SUPPLIED INFORMATION >>
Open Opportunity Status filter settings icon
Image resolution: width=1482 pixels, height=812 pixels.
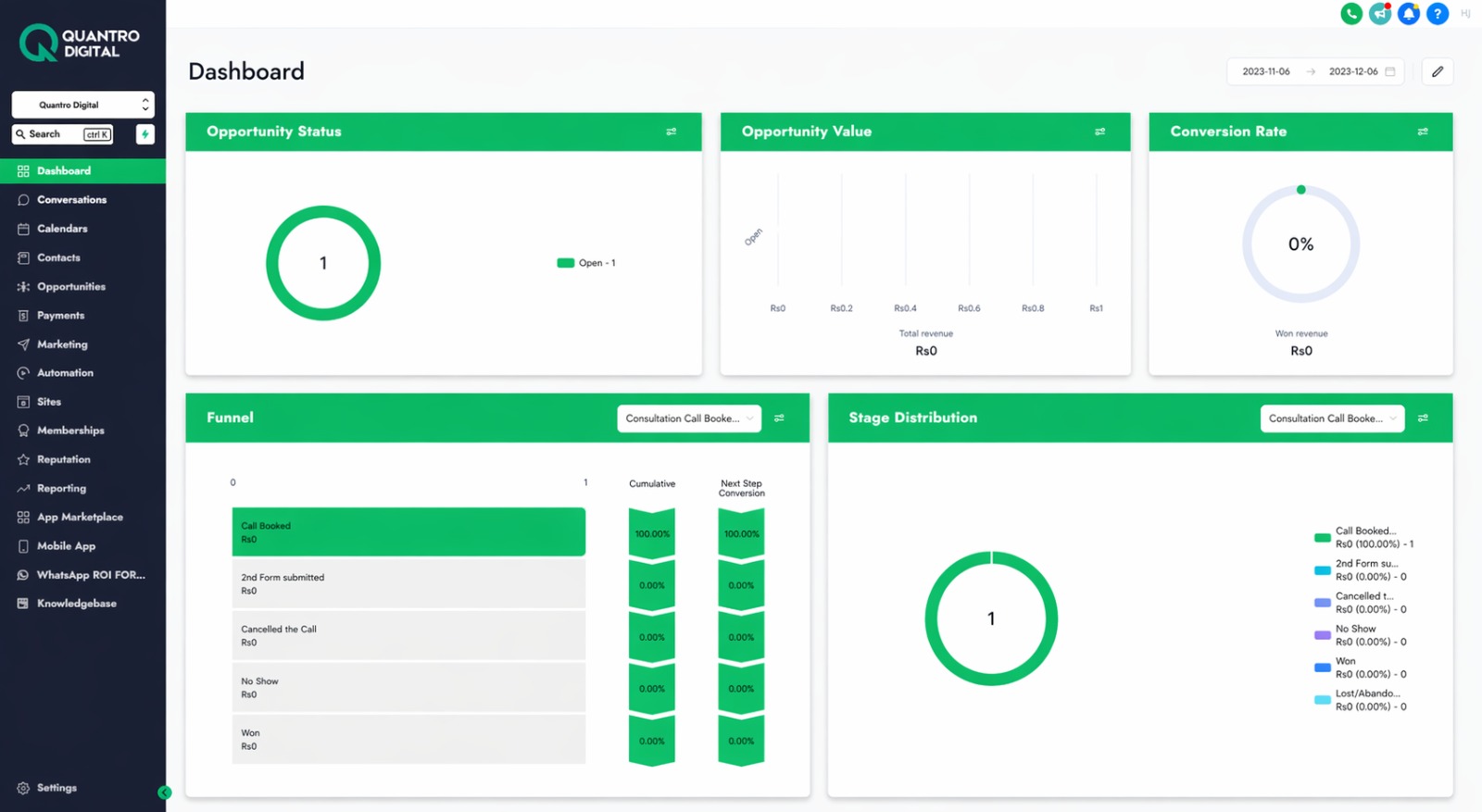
...
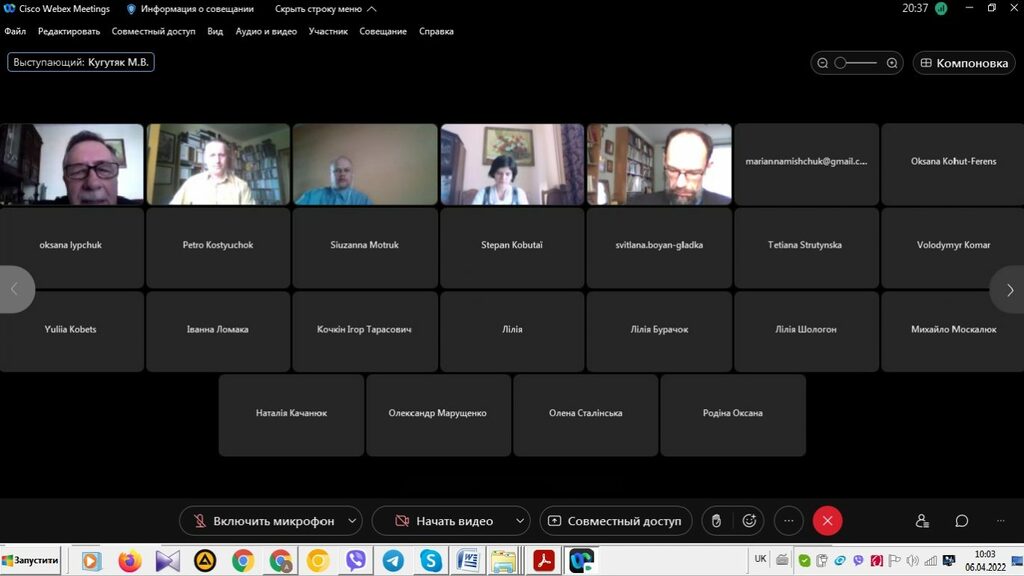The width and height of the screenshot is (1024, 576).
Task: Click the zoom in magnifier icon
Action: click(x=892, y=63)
==
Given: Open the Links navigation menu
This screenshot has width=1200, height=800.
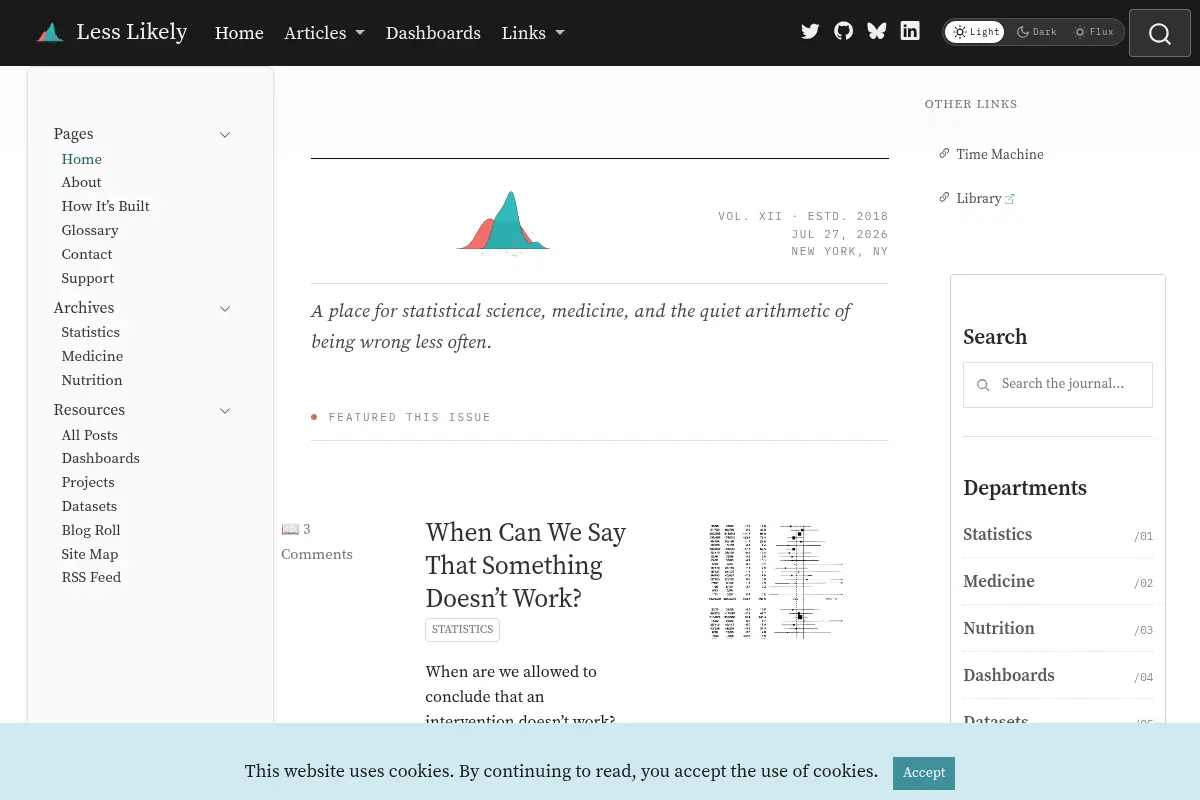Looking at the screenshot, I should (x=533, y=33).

TASK TO CARRY OUT >>
The answer is a bare number: how many lines of the records contain the string "Open"?

RESPONSE >>
2